What to work on » The job is to find each line of the records below that includes the word "agent" and copy it.

##########

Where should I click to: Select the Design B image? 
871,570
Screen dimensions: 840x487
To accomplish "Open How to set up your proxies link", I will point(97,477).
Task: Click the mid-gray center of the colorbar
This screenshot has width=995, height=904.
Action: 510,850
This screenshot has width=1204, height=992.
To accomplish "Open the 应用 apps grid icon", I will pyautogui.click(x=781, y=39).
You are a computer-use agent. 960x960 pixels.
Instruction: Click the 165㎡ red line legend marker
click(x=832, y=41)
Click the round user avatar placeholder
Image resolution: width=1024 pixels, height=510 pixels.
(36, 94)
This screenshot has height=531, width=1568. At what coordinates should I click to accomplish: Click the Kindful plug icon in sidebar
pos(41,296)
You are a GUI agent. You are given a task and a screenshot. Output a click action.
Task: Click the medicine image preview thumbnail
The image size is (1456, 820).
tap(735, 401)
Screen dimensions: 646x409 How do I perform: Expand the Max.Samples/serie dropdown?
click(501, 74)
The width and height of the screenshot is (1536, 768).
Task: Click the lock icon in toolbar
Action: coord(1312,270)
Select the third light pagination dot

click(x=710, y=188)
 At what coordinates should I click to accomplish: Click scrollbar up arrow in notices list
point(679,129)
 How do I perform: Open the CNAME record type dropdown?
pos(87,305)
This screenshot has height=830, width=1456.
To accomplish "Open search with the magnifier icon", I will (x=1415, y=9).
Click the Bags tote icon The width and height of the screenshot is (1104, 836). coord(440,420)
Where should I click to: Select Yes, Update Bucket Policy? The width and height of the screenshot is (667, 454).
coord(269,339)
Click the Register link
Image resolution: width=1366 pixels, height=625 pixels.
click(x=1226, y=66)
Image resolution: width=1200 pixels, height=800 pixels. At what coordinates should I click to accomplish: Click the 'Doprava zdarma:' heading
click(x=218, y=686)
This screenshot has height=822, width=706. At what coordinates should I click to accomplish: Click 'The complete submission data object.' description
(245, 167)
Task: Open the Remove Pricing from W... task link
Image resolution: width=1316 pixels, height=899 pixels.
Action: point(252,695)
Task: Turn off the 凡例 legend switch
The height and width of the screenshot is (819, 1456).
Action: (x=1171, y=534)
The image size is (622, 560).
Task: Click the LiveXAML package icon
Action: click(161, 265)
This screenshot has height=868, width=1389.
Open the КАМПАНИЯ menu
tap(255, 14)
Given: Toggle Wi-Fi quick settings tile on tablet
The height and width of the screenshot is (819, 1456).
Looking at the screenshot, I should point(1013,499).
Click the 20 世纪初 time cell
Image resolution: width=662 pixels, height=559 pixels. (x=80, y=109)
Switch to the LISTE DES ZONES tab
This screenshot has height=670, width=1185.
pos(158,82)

##########

Answer to the exercise »
You are a computer-use agent. 960x960 pixels.
You are a GUI agent. You are given a task and a screenshot. Output a click action.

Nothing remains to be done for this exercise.